Bloque de texto
╭──
Otros fragmentos nacidos de la mano de un personaje, esta vez de la del propio narrador, se nos entregan en la tercera parte del libro. Como ocurre antes, el autor va intercalándolos en el cuerpo de Tolvanera, y construye con ellos una carta dirigida a Adriana, una amiga que Miguel encuentra durante el viaje que hace a París con la intención de ayudar en su proyecto al enfermo Jorge. Adriana lo hospedará en su estancia en Madrid.
“Querida Adriana: Comienzo a escribir esta carta que no sé si te enviaré, ni si te leeré. Lo hago para explicarme y para explicarte lo que sucede”, empieza el tercer capítulo de la tercera parte, donde se nos cuenta cómo el padre del personaje, Isidro Segura, llega a México desde España, luego de diez años de vida bajo la dictadura franquista y de tres de Guerra Civil. Pero, además, hay en esa escritura el retrato de cómo transcurre la estancia del remitente en la casa de la destinataria: “Estamos solos, no tenemos compromisos, nos caemos bien, vemos películas, cocinamos y comemos juntos, hablamos sin cesar… hacemos, en suma, vida de pareja. Pero después me voy al cuarto de los invitados y tú a tu propia habitación. Qué extraño que nuestras afinidades en tantas cosas no nos lleven a pasar la noche juntos”, leemos, y en estas líneas se encuentra otro aspecto que impregna la novela: la soledad.
╰──
Segmento de datos
╭──
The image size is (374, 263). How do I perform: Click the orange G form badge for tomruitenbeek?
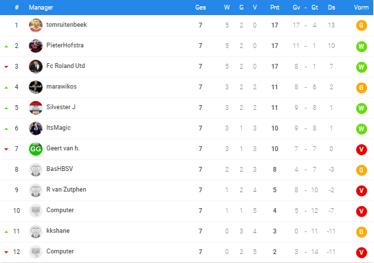362,25
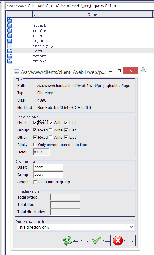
╰──
Requisitos
Según el texto sobre Tolvanera, ¿qué aspecto que impregna la novela se encuentra en las líneas de la carta dirigida a Adriana?

Solución
La soledad.